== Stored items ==
:::::

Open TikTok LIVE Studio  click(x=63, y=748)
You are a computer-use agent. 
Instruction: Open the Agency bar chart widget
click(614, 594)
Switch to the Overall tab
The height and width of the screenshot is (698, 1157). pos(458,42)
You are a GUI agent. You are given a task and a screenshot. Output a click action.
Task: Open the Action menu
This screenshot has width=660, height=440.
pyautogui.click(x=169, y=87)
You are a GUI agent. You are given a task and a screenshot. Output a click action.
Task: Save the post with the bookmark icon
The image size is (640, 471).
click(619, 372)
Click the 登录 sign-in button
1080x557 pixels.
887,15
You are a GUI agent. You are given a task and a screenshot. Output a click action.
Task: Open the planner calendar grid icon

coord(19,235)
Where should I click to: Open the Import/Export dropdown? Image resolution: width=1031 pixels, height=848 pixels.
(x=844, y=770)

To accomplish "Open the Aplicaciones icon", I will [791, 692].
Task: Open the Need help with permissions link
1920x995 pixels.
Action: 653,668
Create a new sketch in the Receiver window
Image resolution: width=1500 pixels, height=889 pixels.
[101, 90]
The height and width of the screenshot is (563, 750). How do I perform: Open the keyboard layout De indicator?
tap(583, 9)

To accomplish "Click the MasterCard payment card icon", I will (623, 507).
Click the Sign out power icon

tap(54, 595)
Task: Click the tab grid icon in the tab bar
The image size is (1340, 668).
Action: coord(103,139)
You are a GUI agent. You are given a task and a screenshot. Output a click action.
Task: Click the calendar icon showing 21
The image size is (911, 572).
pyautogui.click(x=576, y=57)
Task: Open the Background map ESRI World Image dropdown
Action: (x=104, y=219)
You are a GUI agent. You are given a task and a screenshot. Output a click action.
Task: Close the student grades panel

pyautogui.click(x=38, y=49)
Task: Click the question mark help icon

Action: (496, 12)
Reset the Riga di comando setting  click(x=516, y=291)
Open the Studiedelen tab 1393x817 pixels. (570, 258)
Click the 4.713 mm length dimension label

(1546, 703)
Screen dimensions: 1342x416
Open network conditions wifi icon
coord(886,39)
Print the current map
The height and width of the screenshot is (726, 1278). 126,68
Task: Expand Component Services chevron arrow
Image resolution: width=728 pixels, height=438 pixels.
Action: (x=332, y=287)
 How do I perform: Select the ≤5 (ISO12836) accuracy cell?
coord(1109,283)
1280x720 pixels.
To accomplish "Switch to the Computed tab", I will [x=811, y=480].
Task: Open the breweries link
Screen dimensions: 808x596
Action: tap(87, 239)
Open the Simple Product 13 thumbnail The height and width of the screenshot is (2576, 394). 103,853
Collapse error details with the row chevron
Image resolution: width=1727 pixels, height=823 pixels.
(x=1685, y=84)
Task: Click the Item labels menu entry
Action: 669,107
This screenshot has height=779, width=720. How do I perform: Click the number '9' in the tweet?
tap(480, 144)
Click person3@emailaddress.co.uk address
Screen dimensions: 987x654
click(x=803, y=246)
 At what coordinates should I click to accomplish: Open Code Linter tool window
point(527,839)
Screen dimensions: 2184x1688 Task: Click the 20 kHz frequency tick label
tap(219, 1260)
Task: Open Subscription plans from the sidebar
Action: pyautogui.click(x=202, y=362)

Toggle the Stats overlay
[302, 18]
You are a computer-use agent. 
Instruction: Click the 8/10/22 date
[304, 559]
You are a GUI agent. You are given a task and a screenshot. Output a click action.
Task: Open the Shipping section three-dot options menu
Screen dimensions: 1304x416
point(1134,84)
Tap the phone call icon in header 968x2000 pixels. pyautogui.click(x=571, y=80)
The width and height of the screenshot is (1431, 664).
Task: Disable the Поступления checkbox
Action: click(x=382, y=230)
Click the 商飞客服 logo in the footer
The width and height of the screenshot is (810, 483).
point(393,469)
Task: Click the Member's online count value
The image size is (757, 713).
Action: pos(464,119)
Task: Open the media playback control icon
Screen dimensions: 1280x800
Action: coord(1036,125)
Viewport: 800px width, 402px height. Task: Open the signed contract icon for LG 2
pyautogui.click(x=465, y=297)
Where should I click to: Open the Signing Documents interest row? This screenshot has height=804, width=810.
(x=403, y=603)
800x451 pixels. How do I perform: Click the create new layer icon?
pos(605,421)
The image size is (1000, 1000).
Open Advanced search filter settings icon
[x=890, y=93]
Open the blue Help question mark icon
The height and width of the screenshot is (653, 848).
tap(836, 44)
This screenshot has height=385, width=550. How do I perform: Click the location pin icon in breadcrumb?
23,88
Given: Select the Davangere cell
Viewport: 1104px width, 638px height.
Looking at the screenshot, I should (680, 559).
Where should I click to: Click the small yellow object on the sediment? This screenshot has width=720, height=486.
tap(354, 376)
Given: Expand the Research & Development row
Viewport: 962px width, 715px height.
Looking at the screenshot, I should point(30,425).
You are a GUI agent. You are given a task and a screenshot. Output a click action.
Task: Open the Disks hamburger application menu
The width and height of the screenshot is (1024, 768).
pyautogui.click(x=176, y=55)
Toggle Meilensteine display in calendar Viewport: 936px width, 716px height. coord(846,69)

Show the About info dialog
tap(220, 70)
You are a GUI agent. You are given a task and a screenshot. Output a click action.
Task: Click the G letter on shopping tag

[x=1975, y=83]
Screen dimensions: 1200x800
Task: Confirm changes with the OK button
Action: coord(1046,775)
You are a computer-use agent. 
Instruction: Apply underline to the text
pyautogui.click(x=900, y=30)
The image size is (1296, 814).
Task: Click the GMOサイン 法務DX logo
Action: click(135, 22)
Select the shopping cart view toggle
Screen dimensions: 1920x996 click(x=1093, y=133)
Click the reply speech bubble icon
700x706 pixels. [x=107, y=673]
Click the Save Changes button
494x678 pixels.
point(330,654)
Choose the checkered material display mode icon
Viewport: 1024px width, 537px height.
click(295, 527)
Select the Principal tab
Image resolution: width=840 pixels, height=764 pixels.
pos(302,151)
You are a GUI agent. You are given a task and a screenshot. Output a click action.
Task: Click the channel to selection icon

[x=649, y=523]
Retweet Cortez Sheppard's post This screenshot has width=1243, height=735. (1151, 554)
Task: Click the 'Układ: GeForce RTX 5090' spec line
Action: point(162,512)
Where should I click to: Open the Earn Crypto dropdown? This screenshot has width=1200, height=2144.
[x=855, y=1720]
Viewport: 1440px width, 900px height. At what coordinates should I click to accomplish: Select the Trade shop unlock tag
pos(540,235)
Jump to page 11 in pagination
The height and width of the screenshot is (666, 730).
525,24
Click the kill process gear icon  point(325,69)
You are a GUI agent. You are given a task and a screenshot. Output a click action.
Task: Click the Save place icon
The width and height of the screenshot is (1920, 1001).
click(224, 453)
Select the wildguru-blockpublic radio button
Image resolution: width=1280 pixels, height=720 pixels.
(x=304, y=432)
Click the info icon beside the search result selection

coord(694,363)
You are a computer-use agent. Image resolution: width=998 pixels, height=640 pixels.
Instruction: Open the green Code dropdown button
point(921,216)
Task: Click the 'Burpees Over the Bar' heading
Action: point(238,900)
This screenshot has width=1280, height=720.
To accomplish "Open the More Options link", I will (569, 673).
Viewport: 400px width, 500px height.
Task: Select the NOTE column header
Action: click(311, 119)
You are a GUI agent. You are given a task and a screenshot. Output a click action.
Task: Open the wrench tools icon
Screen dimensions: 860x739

:::::

Each line above that contains the word "Expand" must be copied.

== Worked solution ==
Task: Expand Component Services chevron arrow
Given: Expand the Research & Development row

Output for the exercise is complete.